Certain levels of rigor determine whether a carbon offset can be utilised within a Toitū carbon certification programme inventory. For example, a carbon removal project must be ‘additional’ to business as usual and must be protected contractually from being sold multiple times, or ‘double counted’. If a business chooses to offset through our programme then it must meet our criteria and standards. Toitū is a member of ICROA (International Carbon Reduction & Offset Alliance) to ensure that only the highest quality credits are purchased and used for claims under the Toitū carbon certification programme.

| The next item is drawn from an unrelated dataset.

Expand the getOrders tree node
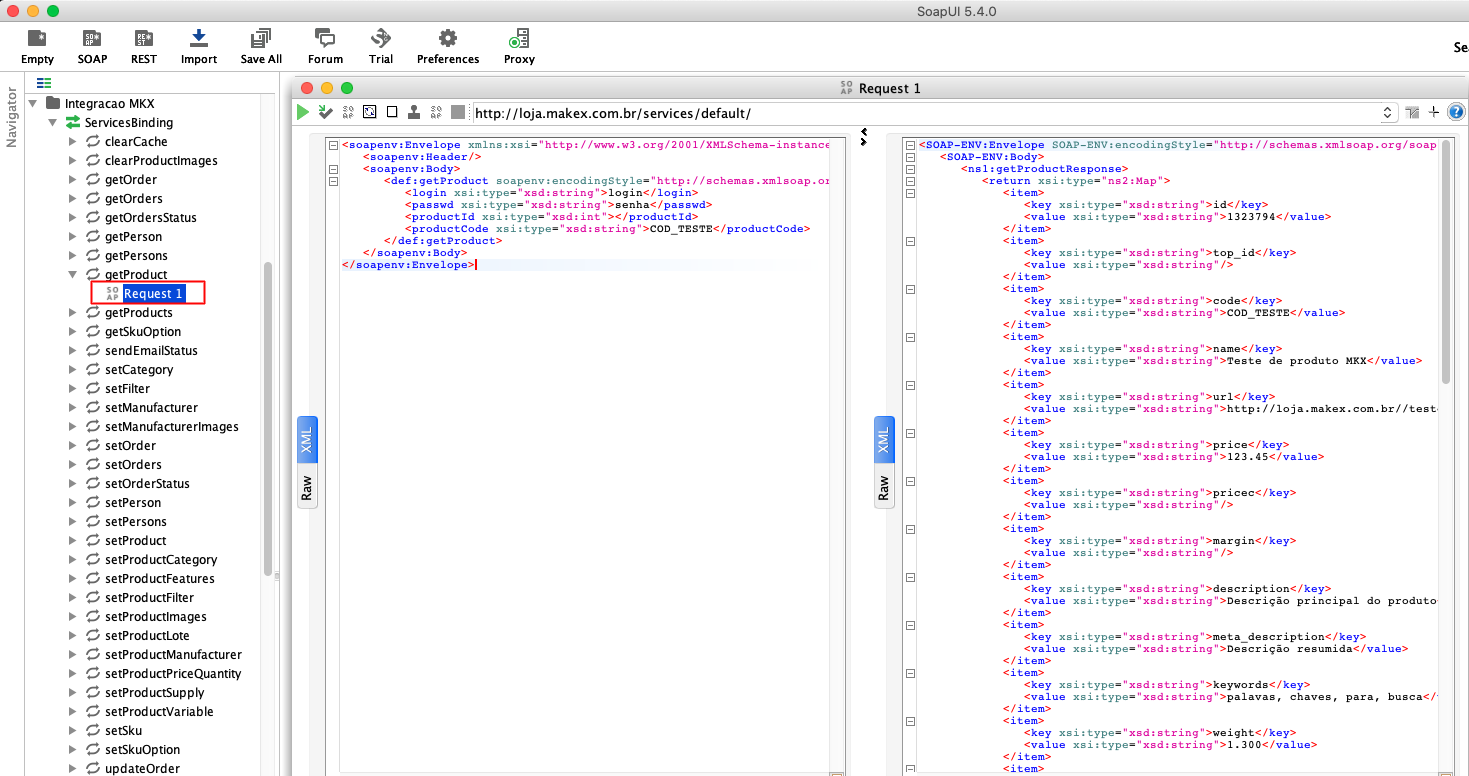This screenshot has height=776, width=1469. point(72,199)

Removal type differentiation and definitions

Figure 4: Toitū Envirocare’s explainer of removals and offsets

How carbon credits are quantified and categorised is evolving, like everything else ‘carbon’. Standards such as the Oxford Offsetting principles define leading practice around different carbon credit projects. This is where terms such as permanence and durability come into play (i.e. the length of time that carbon is guaranteed to be stored). These timescales can vary from as short as 10 years (if re-release is likely), decades, or hundreds of years (secure woody biomass) and thousands of years (DAC/CCS, mineralisation, peat soils, and blue carbon). Advocacy for ‘ton-year’ carbon accounting offers a pathway for ‘long-term’ credits to be held and priced at a higher value than ‘short term’ credits.

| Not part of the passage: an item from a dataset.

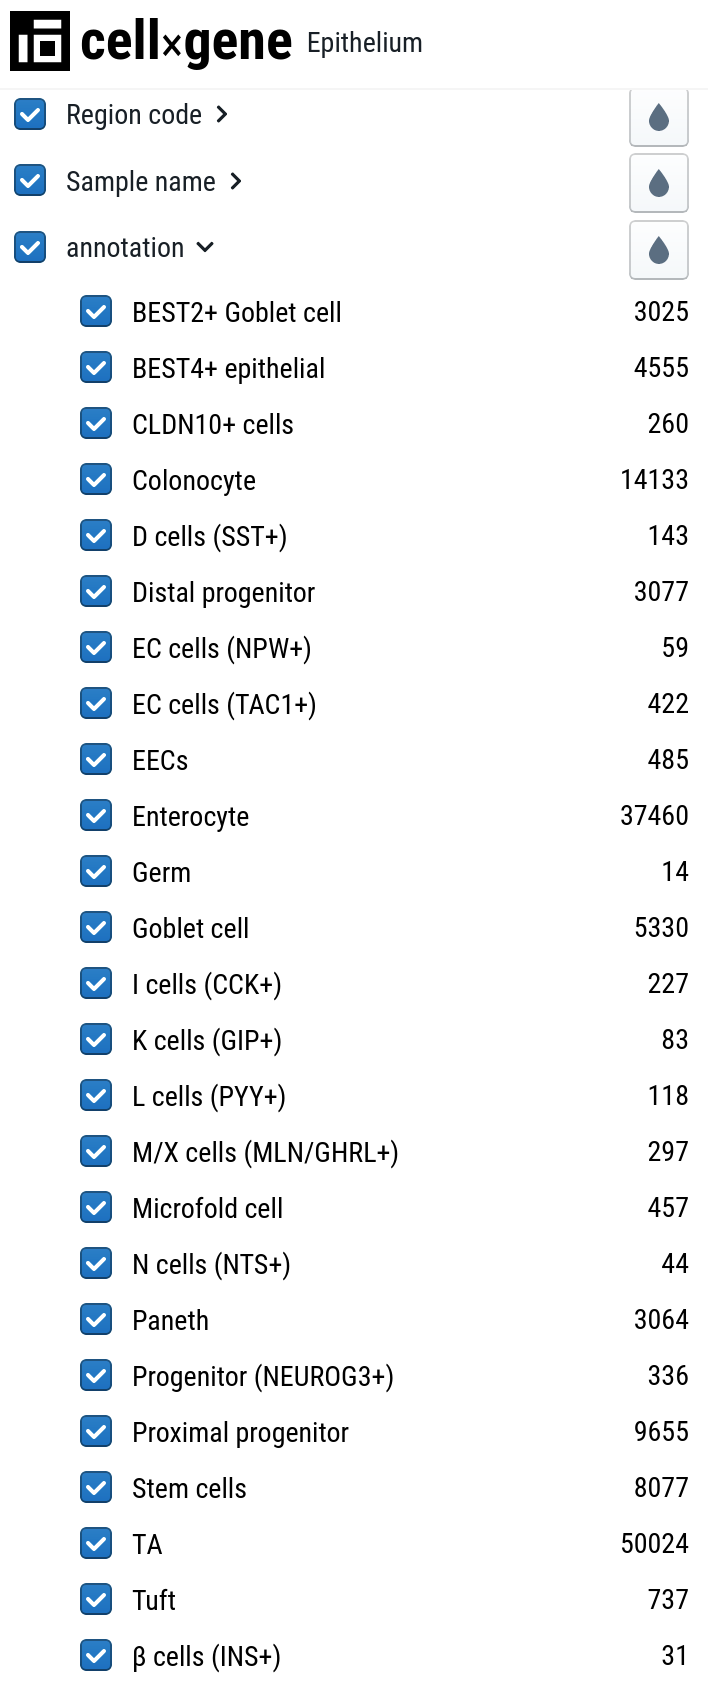This screenshot has height=1682, width=708.
Task: Click the Epithelium dataset title
Action: 364,44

One strategy to focus offsetting efforts on is to enforce ‘like-for-like’ carbon offsets. By this method, for example, an oil company responsible for fossil fuel emissions wouldn’t be able to neutralise them by planting trees. To do so would not result in a net balance, as carbon has been removed from the lithosphere (underground where it was safely stored for millennia) and then transferred to the atmosphere. To then offset those emissions by storing carbon in woody biomass is less secure than in its original form as oil underground, arguably supercharging the biosphere with readily available, burnable carbon deposits. Like-for-like offsetting requires fossil carbon emissions to be offset by storing carbon back underground, instead of planting trees - incentivising decarbonisation, alternative fuels development, and safeguarding the use of forestry CDR for those who need it.

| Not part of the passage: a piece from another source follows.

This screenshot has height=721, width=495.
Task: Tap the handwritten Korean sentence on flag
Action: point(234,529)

CDR is evolving, but already destined to play a key role in climate change solutions. While we have an existing toolkit of both nature-based and technology-based solutions at our disposal, implementation and carbon accounting still pose challenges, not to mention the need to avoid unintended consequences. Nature-based solutions provide the attractive prospect of mother nature having done all the engineering for us – in concept, who could argue against the ‘re-wilding’ of our planet as an answer to the climate crisis?

Alternatively, technology is capable of rapid growth and holds the potential to create entirely new industries when market forces align - think how automobiles, smartphones, or the internet has changed our world. In our quest to achieve CDR on a global level we may find ourselves with a carbon removal sector that rivals the size of the current oil and gas industry. What’s clear is there is no one solution that is the answer. A suite of CDR practices is likely to be employed. There’s no silver bullet, as they say, but there may be silver buckshot.